Give the lines again, unchanged, starting with the line containing "The height and width of the screenshot is (584, 1200)." and ending with the last line of the data below.

Excerpts from a dataset:
[Start of Attachment]
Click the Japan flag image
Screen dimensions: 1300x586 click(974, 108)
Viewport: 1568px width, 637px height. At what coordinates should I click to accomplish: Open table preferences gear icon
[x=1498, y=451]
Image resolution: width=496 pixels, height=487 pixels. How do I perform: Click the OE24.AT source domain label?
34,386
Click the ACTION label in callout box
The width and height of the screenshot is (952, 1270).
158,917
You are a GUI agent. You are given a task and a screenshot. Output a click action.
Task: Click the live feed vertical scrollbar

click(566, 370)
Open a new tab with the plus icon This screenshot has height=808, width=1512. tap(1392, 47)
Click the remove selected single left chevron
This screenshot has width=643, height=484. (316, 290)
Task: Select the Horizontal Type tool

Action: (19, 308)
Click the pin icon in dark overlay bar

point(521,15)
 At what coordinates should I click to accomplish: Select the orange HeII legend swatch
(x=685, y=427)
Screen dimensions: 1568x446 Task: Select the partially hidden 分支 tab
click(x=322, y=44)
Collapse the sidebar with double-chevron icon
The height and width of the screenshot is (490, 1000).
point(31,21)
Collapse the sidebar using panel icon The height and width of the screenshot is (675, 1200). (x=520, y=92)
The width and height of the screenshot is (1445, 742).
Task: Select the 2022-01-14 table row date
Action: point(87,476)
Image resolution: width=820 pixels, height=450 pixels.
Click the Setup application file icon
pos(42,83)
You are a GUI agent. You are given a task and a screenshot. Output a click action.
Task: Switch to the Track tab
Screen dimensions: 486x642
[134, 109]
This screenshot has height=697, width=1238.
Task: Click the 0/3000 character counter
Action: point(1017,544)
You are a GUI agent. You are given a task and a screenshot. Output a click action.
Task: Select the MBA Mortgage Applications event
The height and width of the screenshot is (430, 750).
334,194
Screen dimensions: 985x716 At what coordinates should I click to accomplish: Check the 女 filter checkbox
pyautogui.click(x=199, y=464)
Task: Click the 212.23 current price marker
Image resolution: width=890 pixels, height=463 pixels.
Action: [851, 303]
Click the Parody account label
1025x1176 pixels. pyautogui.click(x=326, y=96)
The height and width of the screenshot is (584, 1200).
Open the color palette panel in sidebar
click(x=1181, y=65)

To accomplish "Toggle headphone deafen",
[End of Attachment]
WRITTEN ANSWER
The height and width of the screenshot is (584, 1200).
Open the color palette panel in sidebar
click(x=1181, y=65)

To accomplish "Toggle headphone deafen",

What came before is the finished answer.